- _Given records_:
◇ ◇ ◇ ◇ ◇ ◇ ◇
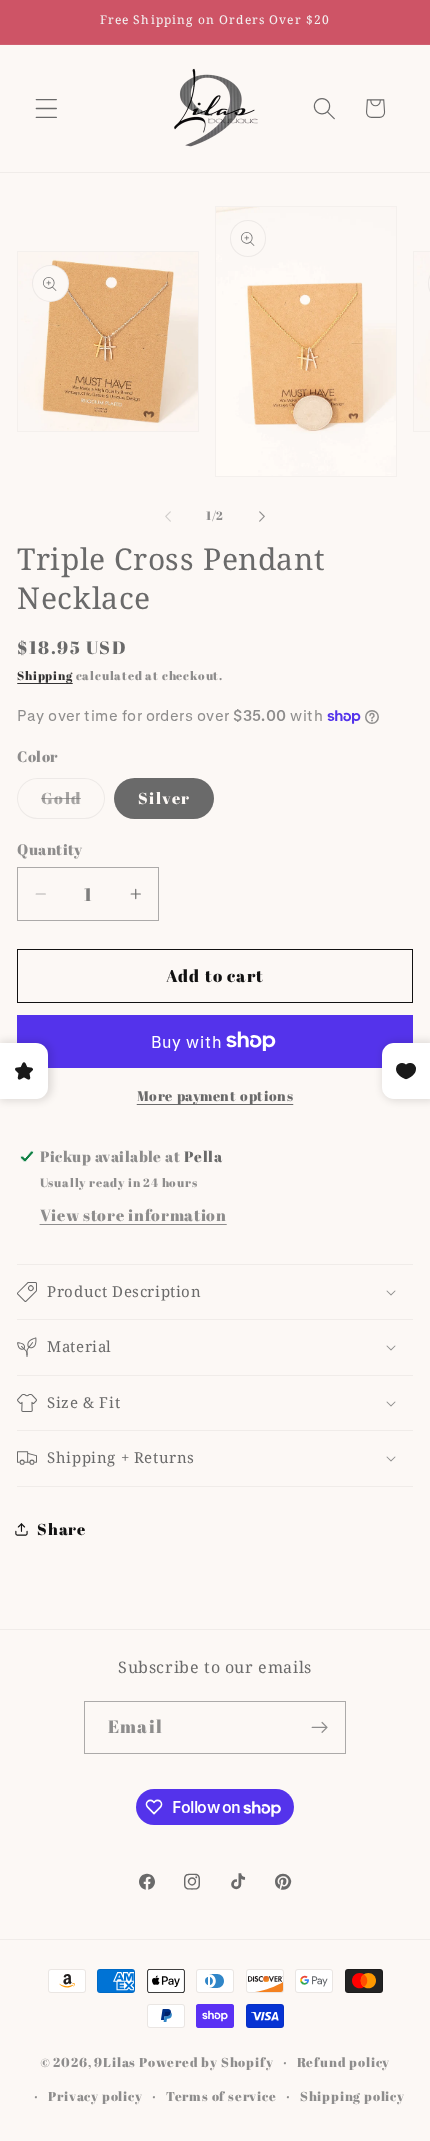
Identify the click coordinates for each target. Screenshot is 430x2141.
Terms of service (221, 2096)
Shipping (44, 675)
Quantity (50, 849)
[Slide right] (262, 517)
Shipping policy (352, 2096)
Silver (164, 798)
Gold (73, 802)
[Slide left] (168, 517)
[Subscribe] (319, 1728)
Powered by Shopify (206, 2062)
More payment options (215, 1095)
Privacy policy (95, 2096)
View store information (133, 1215)
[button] (46, 108)
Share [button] (61, 1529)
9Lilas (115, 2062)
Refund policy (343, 2062)
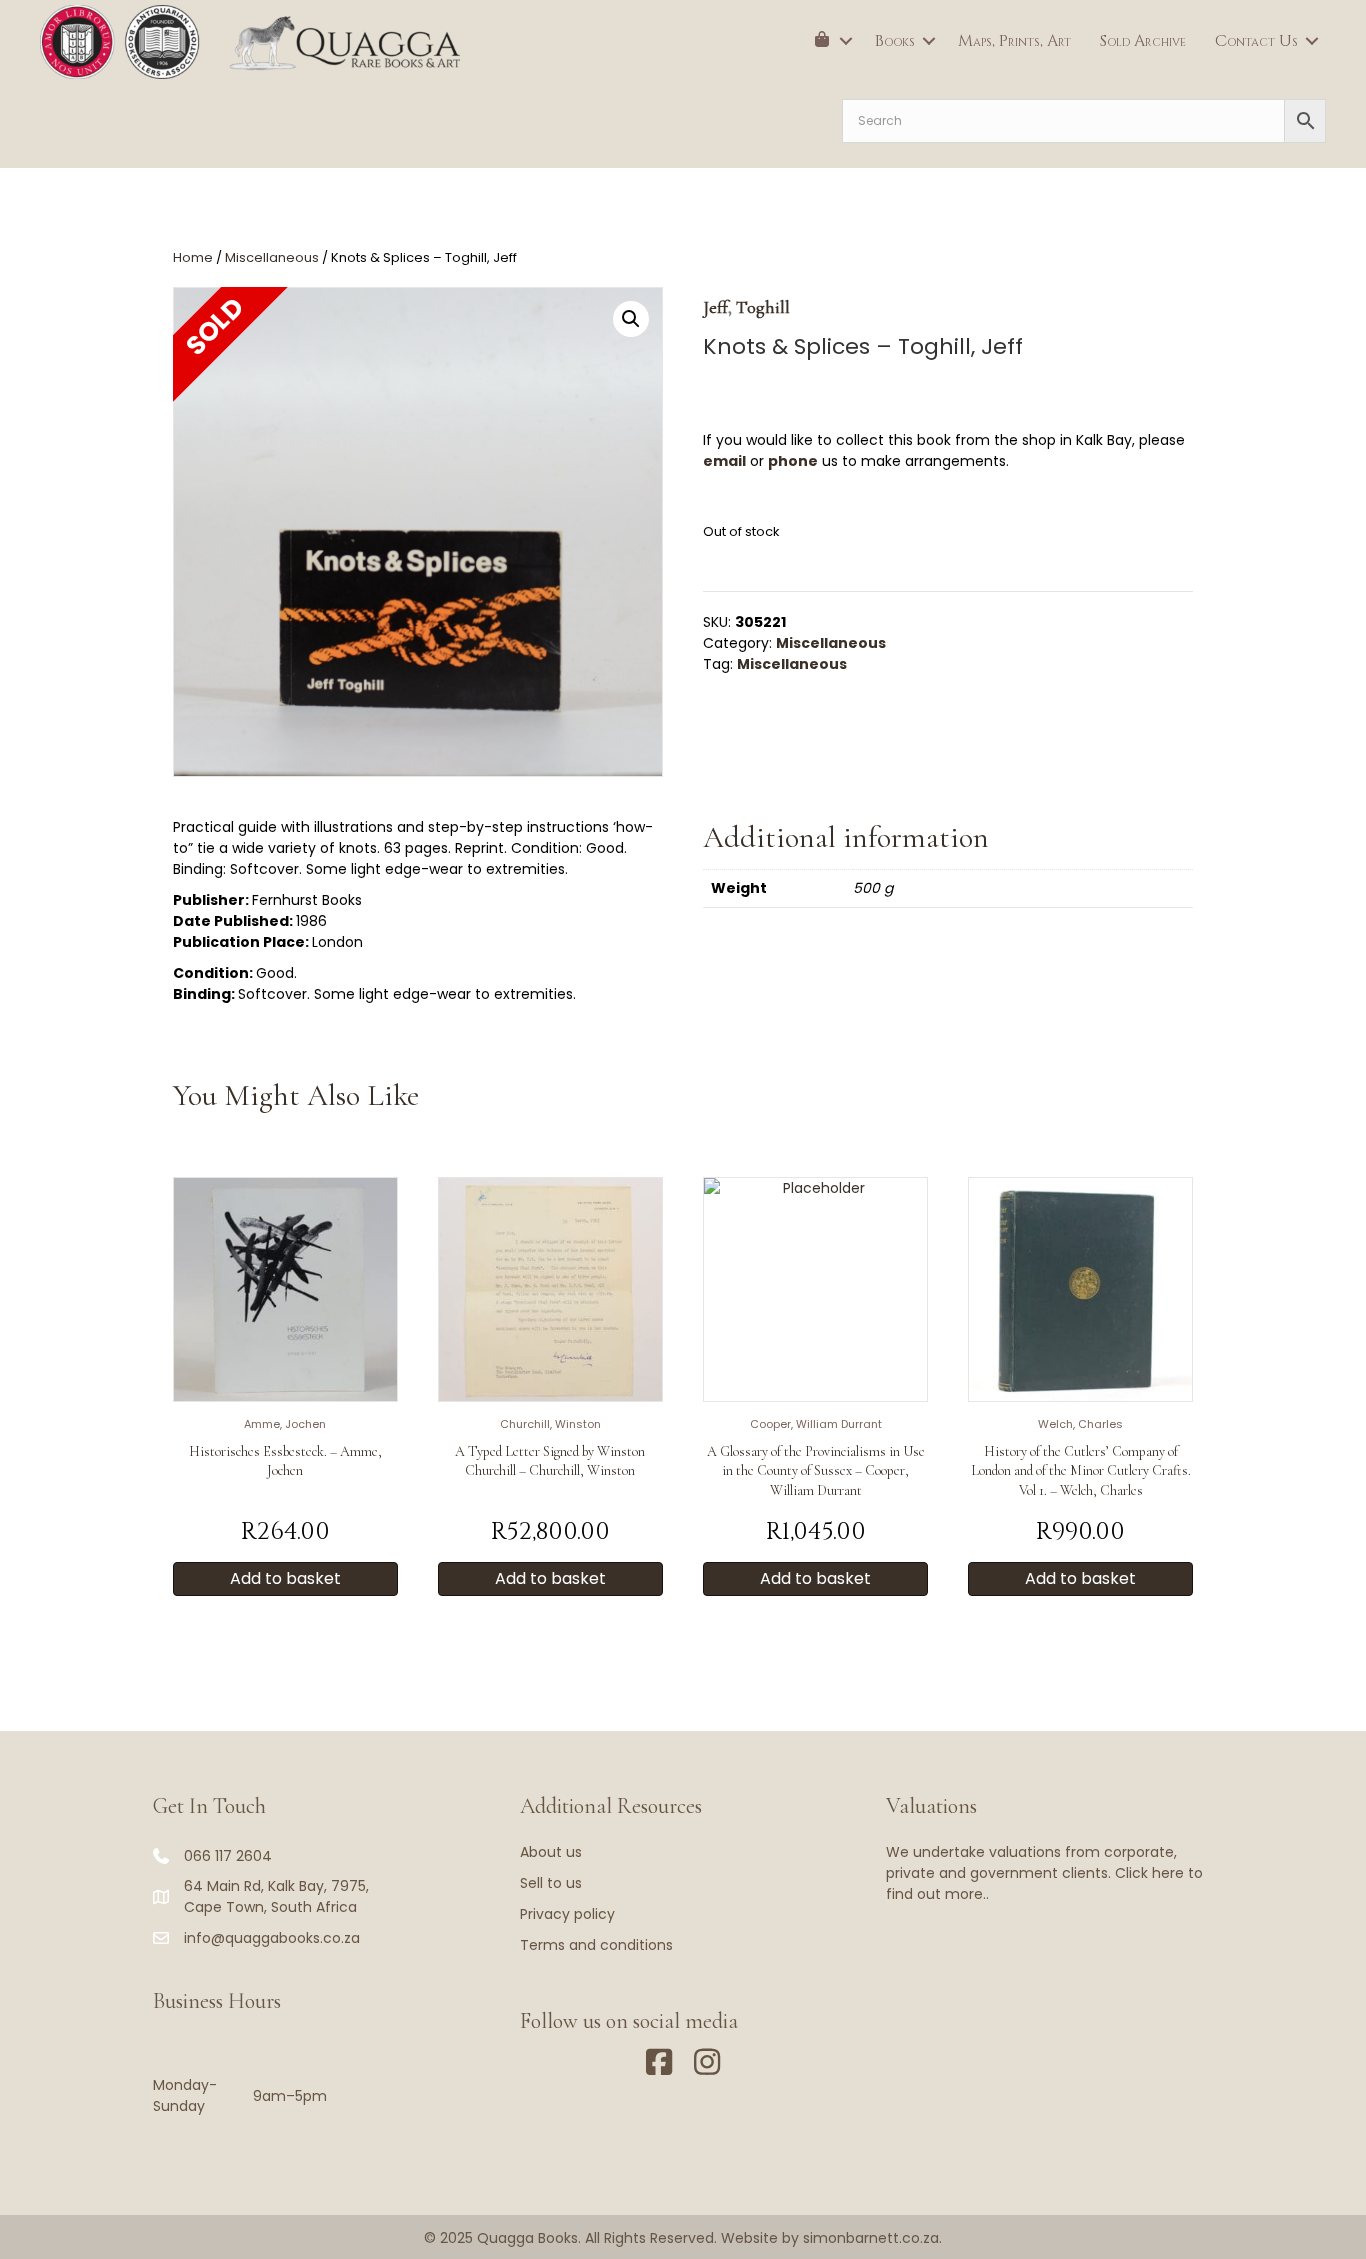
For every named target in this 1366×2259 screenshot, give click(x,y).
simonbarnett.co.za (871, 2238)
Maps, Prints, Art (1014, 41)
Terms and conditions (596, 1945)
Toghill (763, 307)
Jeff (715, 307)
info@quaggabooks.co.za (272, 1938)
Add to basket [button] (285, 1578)
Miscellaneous (272, 257)
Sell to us (551, 1883)
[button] (846, 41)
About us (551, 1852)
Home (193, 257)
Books (895, 41)
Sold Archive (1143, 41)
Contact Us (1256, 41)
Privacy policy (567, 1914)
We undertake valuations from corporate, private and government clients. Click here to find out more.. (1044, 1873)
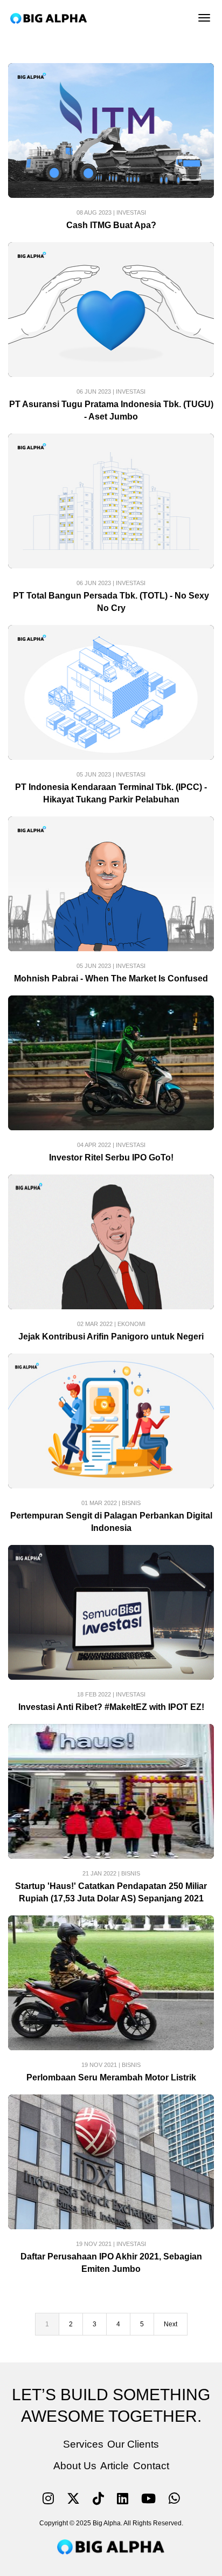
◇ ◇ ◇ ◇ ◇ ◇ ◇
- _Task to carry out_: What is the number of lines in these records that contain "button"? Reply with the number only.

- _Task solution_: 4